Stacked Watson-Crick Base Pairs
Ko-Hsin Chin & Shan-Ho Chou*
Institute of Biochemistry
National Chung-Hsing University, Taichung, 40227, Taiwan
A series of DNA heptadecamers containing the DNA analogues of RNA E-like 5’-d(GXA)/(AYG)-5’ motifs (X and Y is complementary T/A, A/T, C/G, or G/C pair) were studied using nuclear magnetic resonance (NMR) methodology and distance geometry (DG) /molecular dynamics (MD) approaches. Such oligomers reveal excellent resolution in NMR spectra and exhibit many unusual NOEs (nuclear Overhauser effect) that allow for well characterization of an unusual zipper-like conformation with stacked Watson-Crick base pairs; the potential canonical X·Y H-bonding is not present, and the central X/Y pairs are transformed instead into inter-strand stacks that are bracketed by sheared G·A base pairs.

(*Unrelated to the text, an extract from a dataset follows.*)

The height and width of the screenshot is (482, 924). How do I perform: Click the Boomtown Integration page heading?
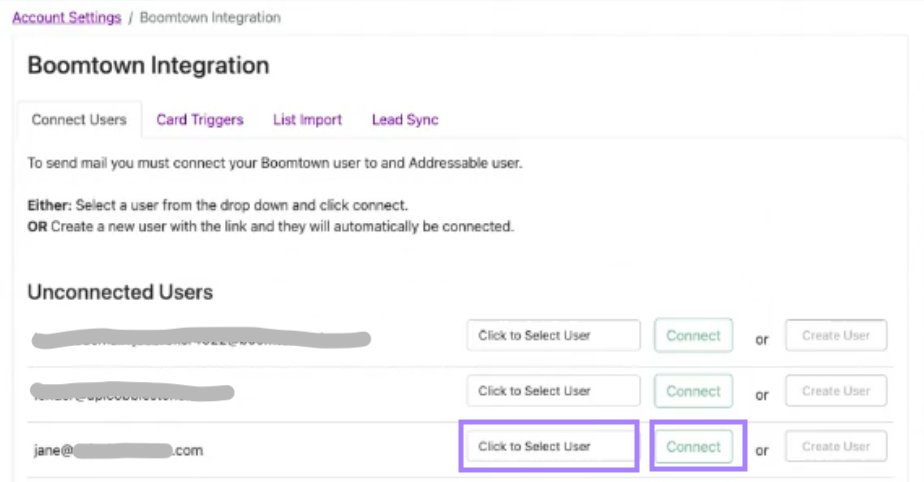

Such phenomenal structural change is brought about mainly through two backbone torsional angle adjustments, i.e. d from C2’-endo to C3’-endo for the sugar puckers of unpaired residues and g from gauche+ to trans for the following 3’-adenosines. Such motifs are analogous to the previously studied (GGA)2 motif presumably present in the human centromeric (TGGAA)n tandem repeat sequence. The novel zipper-like motifs are only 4 – 7 °C less stable than the (GGA)2 motif, suggesting that inter-strand base stacking plays an important role in stabilizing unusual nucleic acid structures. The discovery that canonical Watson-Crick G·C or A·T hydrogen-bonded pairs can be transformed into stacking pairs greatly increase the repertoire for unusual nucleic acid structural motifs.